▶ TEXT SEGMENT:
>>>
From Casetext: Smarter Legal Research

Matter of Brainerd

Surrogate's Court of the City of New York, Kings County
Dec 12, 1938
169 Misc. 640 (N.Y. Misc. 1938)


December 12, 1938.

Edmund J. Pickup, for Arthur W. Peace, trustee, petitioner.

Gross Keck, for Harry C. Williams, life beneficiary of the trust.

Kuzmier, Milan O'Rourke, for the Central Hanover Bank and Trust Company, as executor, etc., of Harriet F. Williams, remainderman, objectant.

Edward J. Connolly, special guardian for Charles H. Williams, remainderman, whose whereabouts are unknown.

The question here raised concerns the propriety of the act of a trustee who has taken over securing realty in the process of salvaging certain mortgage investments, in paying to the life beneficiary rents received from such properties after deduction of current carrying charges, before complete repayment has been made of the new capital expended in taking over the property.

Three mortgage investments were the subject of salvage operations. The first was on premises 1938 Eighty-fifth street, in connection with which $902.68 of new capital was expended; $1,158.42 of such expenditures were required for acquiring title to 1211 Decatur street, and $323.70 in respect of 4204 Fourteenth avenue. Since their acquisition gross rents have been collected aggregating $1,760 on the Eighty-fifth street property, $1,140 on Decatur street and $1,580 on Fourteenth avenue, making a total of gross rents collected aggregating $4,480. During the same period the current maintenance charges of all three properties have totaled either $2,986.55 or $2,984.55 depending on which of the contradictory figures of Schedules A-3 and D-1 is correct. These are allocated, respectively, $1,298.80 or $1,300.80 on the Eighty-fifth street property, $668.93 on that on Decatur street and $1,016.82 on that on Fourteenth avenue. The net total of these current rentals, after deducting current maintenance charges, amounting to $1,495.45 or $1,493.45, has been treated as income, and despite the fact that the advances of new capital employed in the salvage operations have not been repaid, has in part, at least, been currently paid to the income beneficiary. Objection has been interposed to this action of the trustee, and a surcharge against him in this sum of $1,495.55 is sought by one interested in the remainder.
<<<
▶ DATA SUPPLIED:
>>>
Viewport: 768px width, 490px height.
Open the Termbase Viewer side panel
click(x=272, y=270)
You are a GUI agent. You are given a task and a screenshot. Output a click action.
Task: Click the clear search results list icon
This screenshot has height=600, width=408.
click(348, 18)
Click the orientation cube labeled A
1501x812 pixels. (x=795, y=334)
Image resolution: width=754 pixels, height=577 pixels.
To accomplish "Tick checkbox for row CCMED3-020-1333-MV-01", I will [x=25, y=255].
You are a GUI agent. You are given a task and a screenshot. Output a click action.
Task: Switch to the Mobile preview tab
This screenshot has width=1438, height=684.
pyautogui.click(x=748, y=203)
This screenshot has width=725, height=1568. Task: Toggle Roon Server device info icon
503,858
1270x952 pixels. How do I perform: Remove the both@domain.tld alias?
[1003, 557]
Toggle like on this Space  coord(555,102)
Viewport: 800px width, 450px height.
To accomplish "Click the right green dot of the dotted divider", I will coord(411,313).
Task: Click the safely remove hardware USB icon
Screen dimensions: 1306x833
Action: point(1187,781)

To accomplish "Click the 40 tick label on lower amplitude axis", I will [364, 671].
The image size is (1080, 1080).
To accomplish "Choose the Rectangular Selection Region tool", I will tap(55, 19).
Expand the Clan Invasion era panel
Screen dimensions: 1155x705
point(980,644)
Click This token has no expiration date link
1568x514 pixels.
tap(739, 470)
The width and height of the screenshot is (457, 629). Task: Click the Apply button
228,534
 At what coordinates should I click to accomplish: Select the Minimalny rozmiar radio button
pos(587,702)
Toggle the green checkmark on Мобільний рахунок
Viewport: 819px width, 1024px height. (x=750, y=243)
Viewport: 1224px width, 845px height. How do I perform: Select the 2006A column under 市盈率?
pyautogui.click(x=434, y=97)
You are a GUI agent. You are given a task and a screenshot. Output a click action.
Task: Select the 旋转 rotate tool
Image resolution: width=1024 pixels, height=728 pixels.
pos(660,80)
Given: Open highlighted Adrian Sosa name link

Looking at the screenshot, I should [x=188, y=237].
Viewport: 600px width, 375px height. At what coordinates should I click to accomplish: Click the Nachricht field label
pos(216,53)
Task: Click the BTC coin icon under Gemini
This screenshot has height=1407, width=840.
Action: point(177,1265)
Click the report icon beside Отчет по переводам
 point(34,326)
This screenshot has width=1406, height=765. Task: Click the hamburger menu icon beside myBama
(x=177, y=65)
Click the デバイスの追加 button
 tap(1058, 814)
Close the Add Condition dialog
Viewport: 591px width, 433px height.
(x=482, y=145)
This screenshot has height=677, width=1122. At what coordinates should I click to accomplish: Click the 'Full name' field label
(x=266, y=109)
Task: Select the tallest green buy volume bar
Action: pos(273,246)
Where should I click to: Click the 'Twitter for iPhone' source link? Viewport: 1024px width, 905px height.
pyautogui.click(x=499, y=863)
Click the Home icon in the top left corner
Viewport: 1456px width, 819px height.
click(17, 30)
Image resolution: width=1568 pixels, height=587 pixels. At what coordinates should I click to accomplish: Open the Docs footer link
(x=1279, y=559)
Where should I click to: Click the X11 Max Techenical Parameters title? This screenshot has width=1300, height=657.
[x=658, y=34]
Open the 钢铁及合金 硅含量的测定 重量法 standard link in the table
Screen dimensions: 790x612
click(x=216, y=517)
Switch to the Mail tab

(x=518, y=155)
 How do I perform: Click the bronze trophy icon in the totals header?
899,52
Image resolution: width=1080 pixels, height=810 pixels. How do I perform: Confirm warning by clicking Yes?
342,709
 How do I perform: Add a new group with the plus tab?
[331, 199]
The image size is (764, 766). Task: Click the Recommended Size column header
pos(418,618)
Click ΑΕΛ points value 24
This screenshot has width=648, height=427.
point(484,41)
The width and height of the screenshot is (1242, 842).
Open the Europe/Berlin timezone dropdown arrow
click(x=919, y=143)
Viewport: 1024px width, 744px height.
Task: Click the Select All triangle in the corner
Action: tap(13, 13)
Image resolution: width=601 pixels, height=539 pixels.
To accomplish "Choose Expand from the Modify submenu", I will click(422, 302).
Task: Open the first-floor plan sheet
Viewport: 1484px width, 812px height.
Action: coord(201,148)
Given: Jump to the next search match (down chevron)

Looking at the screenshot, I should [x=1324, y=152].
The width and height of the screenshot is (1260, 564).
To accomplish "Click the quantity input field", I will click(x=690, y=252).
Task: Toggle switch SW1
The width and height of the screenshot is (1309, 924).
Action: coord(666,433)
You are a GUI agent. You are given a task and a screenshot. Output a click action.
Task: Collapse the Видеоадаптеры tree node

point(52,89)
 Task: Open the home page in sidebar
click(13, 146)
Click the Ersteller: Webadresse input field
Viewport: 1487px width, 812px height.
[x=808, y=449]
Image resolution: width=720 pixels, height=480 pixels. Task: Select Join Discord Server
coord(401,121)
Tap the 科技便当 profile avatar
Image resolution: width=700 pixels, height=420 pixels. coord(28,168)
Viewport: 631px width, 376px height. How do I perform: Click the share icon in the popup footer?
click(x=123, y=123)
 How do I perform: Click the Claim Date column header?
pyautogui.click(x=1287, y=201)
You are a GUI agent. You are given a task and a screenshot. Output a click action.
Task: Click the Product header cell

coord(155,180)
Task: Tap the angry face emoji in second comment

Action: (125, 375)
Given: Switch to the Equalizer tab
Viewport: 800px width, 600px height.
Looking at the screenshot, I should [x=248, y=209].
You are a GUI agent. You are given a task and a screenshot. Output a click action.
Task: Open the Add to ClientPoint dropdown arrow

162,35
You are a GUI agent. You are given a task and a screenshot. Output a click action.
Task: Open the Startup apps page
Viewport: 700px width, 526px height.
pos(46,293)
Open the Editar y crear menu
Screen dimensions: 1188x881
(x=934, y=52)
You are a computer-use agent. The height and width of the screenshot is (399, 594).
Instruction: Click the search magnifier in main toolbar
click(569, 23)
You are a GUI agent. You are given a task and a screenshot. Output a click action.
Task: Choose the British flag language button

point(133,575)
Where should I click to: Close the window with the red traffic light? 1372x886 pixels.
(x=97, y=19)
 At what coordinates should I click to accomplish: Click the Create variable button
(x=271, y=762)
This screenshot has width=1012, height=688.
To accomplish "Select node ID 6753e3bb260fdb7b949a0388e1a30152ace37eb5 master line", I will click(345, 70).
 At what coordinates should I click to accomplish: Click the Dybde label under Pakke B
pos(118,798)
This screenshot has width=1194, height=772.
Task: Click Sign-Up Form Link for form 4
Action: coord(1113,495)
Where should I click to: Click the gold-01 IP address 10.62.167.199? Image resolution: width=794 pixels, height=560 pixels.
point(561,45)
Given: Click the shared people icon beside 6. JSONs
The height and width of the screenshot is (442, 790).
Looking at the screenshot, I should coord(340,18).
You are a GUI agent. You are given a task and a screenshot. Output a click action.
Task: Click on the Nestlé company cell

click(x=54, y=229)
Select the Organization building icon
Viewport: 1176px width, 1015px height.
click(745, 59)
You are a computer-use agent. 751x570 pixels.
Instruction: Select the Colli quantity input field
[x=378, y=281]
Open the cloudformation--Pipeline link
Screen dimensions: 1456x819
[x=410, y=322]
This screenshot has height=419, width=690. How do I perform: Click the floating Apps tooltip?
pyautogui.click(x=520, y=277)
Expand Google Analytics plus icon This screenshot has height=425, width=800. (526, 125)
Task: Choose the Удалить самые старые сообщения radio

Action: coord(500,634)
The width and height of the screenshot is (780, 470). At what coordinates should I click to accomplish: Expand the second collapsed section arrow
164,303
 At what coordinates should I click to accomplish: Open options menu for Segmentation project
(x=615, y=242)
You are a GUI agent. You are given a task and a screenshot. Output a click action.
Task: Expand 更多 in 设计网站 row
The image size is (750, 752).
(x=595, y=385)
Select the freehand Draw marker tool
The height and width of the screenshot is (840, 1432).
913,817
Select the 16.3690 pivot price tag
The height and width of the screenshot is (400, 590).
<<<
▶ GIVEN PROBLEM A: In the Brainerd opinion, do the following statements agree with the text? For each, answer yes or no and quote the deciding words. (i) The trustee spent $1,158.42 of new capital to acquire title to 1211 Decatur street. (ii) The new capital advanced in the salvage operations has been fully repaid. (iii) Edward J. Connolly appeared for the life beneficiary of the trust.
▶ GIVEN PROBLEM B: Reproduce the passage of the Brainerd opinion between "December 12, 1938." and "Williams, remainderman, objectant.", inclusive.

▶ RESULT A:
(i) Yes: "$1,158.42 of such expenditures were required for acquiring title to 1211 Decatur street"
(ii) No: "despite the fact that the advances of new capital employed in the salvage operations have not been repaid"
(iii) No: "Edward J. Connolly, special guardian for Charles H. Williams, remainderman, whose whereabouts are unknown."

▶ RESULT B:
December 12, 1938.

Edmund J. Pickup, for Arthur W. Peace, trustee, petitioner.

Gross Keck, for Harry C. Williams, life beneficiary of the trust.

Kuzmier, Milan O'Rourke, for the Central Hanover Bank and Trust Company, as executor, etc., of Harriet F. Williams, remainderman, objectant.